Dataset records
☆ ☆ ☆
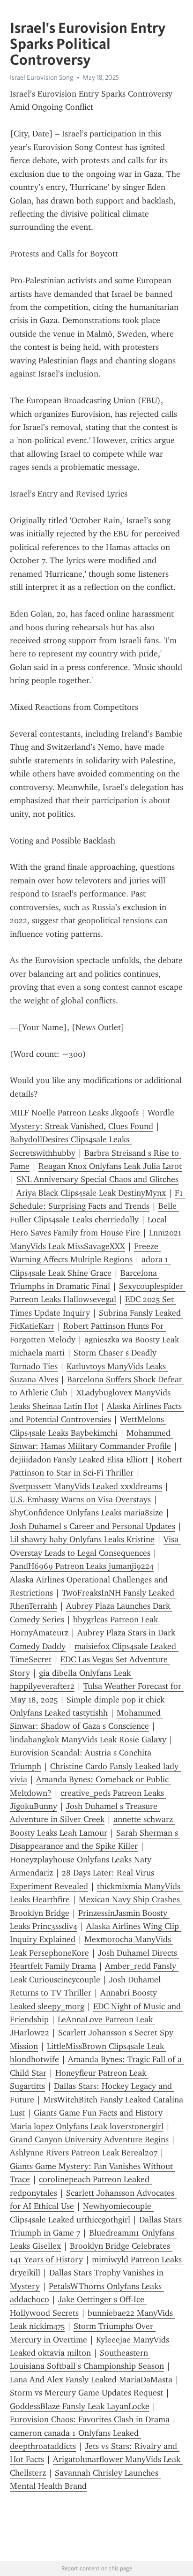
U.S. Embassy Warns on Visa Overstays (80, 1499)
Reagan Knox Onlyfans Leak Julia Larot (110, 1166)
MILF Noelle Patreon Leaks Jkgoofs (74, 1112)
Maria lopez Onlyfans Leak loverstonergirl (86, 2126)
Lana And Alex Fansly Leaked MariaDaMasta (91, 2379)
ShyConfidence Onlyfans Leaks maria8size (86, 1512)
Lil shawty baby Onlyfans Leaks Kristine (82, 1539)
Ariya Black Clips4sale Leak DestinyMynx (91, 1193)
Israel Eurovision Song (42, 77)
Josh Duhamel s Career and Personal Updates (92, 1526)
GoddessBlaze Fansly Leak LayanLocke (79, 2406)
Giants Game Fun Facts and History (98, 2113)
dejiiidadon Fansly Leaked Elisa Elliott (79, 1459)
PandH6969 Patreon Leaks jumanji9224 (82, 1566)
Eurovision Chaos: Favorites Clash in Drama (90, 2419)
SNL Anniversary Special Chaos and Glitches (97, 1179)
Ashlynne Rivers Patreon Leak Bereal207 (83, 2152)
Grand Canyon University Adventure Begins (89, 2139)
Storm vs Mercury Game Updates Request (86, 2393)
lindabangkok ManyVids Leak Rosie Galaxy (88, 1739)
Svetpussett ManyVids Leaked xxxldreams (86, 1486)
☆ ☆ ☆
▶ **Task item**
Write out all the entries word for word, but drop the pictures.

▶ **Written response**
U.S. Embassy Warns on Visa Overstays (80, 1499)
Reagan Knox Onlyfans Leak Julia Larot (110, 1166)
MILF Noelle Patreon Leaks Jkgoofs (74, 1112)
Maria lopez Onlyfans Leak loverstonergirl (86, 2126)
Lana And Alex Fansly Leaked MariaDaMasta (91, 2379)
ShyConfidence Onlyfans Leaks maria8size (86, 1512)
Lil shawty baby Onlyfans Leaks Kristine (82, 1539)
Ariya Black Clips4sale Leak DestinyMynx (91, 1193)
Israel Eurovision Song (42, 77)
Josh Duhamel s Career and Personal Updates (92, 1526)
GoddessBlaze Fansly Leak LayanLocke (79, 2406)
Giants Game Fun Facts and History (98, 2113)
dejiiidadon Fansly Leaked Elisa Elliott (79, 1459)
PandH6969 Patreon Leaks jumanji9224 (82, 1566)
Eurovision Chaos: Favorites Clash in Drama (90, 2419)
SNL Anniversary Special Chaos and Glitches (97, 1179)
Ashlynne Rivers Patreon Leak Bereal207 (83, 2152)
Grand Canyon University Adventure Begins (89, 2139)
Storm vs Mercury Game Updates Request (86, 2393)
lindabangkok ManyVids Leak Rosie Galaxy (88, 1739)
Svetpussett ManyVids Leaked xxxldreams (86, 1486)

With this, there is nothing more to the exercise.